Carole Delga, la socialiste, dit que c'est un mensonge de parler de 60 ans.

15:05
Éric Coquerel

Carole Delga, vous avez vu d'ailleurs, représente la majorité du Parti Socialiste. Vous savez que la NUPES n'est pas d'accord. Est-ce qu'elle représente la majorité du Parti Socialiste ? En l'occurrence, c'était un... Ce que défend Carole Delga en termes idéologiques à gauche, ça a fait 1,75% avec Mme Hidalgo aux présidentielles. Donc moi, je regarde les discussions que nous avons avec les socialistes en face de nous et notamment le groupe socialiste à l'Assemblée nationale. Ça ne vous intéresse pas ce rassemblement entre Carole Delga, Bernard Cazeneuve, François Hollande aujourd'hui ? Non, je ne parle pas avec le passé. Je pense que tout ça ne représente un sujet que dans les médias.

C'est pas un mouvement important au sein de la gauche ? Non, parce que ce n'est pas aujourd'hui. Et fort heureusement, parce que ça a amené non seulement l'affaiblissement de la gauche depuis des années, Macron, je vous rappelle qu'il était ministre de M. Hollande, et ça a même amené à mon avis, mais ce n'est pas mes affaires prioritaires, mais ça a amené aussi l'affaiblissement du Parti Socialiste. Moi, j'ai l'impression que le Parti Socialiste se porte mieux depuis qu'il est revenu sur une ligne avec la NUPES qui est une ligne qui est inhérente à la gauche, c'est-à-dire combattre un système aujourd'hui injuste, inégalitaire, productiviste. Ils ont leur place

16:10
Présentateur

au sein de la NUPES, Bernard Cazeneuve, François Hollande, Carole Delga, qui donc se réunissent qui ne veulent pas lancer un mouvement social-démocrate sous la houle

16:18
Éric Coquerel

de Bernard Cazeneuve. Ils estiment que la NUPES est un problème fondamental parce qu'en réalité, et c'est vrai, ça interroge leur bilan de plusieurs années qui a été de s'adapter totalement au système et finalement d'amener la gauche là où elle était à la fin du mandat de M. Hollande. Donc, ils n'en veulent pas, ils n'en veulent pas, on ne va pas... Je veux dire, je trouve que c'est un sujet qui est assez étonnant. Encore une fois, si on avait suivi leur ligne, aujourd'hui, le Parti Socialiste n'aurait pas de groupe à l'Assemblée Nationale, les Europééologiens n'en auraient pas et certainement, le Parti Communiste n'en aurait pas.
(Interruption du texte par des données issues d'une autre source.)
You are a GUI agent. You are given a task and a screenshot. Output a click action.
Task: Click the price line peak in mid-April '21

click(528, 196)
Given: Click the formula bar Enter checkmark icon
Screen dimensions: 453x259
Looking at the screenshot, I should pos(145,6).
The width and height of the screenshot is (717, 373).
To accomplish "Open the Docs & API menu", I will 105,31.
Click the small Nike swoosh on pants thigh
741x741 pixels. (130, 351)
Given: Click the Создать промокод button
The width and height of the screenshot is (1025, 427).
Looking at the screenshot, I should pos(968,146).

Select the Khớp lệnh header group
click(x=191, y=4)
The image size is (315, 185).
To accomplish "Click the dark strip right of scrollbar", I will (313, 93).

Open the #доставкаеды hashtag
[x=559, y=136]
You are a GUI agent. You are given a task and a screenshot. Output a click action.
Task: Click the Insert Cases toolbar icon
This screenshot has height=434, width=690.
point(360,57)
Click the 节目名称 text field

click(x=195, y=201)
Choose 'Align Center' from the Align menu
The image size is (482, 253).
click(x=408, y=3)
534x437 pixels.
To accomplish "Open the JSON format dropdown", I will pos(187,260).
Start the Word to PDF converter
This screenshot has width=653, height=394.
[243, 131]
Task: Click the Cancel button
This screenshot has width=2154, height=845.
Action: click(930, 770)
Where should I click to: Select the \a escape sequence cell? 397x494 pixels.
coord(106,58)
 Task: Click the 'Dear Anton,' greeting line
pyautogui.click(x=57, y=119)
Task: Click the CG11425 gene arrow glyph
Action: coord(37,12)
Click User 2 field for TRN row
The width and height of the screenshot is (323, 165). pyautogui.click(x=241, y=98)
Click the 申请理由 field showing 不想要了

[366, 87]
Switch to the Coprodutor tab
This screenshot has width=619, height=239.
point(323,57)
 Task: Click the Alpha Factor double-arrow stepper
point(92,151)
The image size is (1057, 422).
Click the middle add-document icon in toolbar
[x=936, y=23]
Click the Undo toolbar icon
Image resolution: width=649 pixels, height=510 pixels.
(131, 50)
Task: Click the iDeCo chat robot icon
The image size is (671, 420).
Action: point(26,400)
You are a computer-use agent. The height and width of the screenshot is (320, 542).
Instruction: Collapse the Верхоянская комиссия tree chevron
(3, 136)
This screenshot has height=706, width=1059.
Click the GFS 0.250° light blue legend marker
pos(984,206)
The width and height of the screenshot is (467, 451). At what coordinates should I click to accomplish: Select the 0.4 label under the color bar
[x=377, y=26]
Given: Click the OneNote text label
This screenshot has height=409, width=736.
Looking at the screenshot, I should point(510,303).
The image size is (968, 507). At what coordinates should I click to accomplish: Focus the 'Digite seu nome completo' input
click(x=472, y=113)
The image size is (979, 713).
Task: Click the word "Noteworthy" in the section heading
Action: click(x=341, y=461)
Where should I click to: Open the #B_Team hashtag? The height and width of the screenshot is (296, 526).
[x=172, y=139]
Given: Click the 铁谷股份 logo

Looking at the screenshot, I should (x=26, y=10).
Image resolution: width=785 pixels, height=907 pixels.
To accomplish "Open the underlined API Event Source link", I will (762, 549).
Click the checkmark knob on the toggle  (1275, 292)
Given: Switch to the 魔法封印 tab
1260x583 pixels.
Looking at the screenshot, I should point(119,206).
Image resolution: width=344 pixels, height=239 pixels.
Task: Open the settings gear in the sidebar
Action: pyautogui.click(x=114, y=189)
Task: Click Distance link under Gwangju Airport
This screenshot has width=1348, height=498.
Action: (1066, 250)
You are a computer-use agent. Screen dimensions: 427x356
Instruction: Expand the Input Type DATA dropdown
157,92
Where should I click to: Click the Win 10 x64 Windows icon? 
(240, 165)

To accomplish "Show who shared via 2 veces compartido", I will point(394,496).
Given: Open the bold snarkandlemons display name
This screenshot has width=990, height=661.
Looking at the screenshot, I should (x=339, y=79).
Donc, heureusement, qu'on a fait une unité sur un problème de rupture et nous allons continuer à le faire. Et d'ailleurs, je reviens à votre question, ce que nous avons... Le serment que nous avons, ça a été sous forme de serment un peu symbolique à la fin de cet épisode, c'est-à-dire revenir à la retraite à 60 ans, se donner ça comme objectif, montre bien que la page ouverte par la NUPES aux législatives va continuer et j'espère jusqu'en 2027 parce que c'est la garantie, c'est peut-être même la seule garantie pour que nous puissions gagner les élections face à la fois à l'ultralibéralisme, de plus en plus droitier, et puis face à l'extrême droite. Merci Éric Coquerel, président insoumis

17:26
Présentateur

de la Commission des Finances à l'Assemblée, invité du 8-30.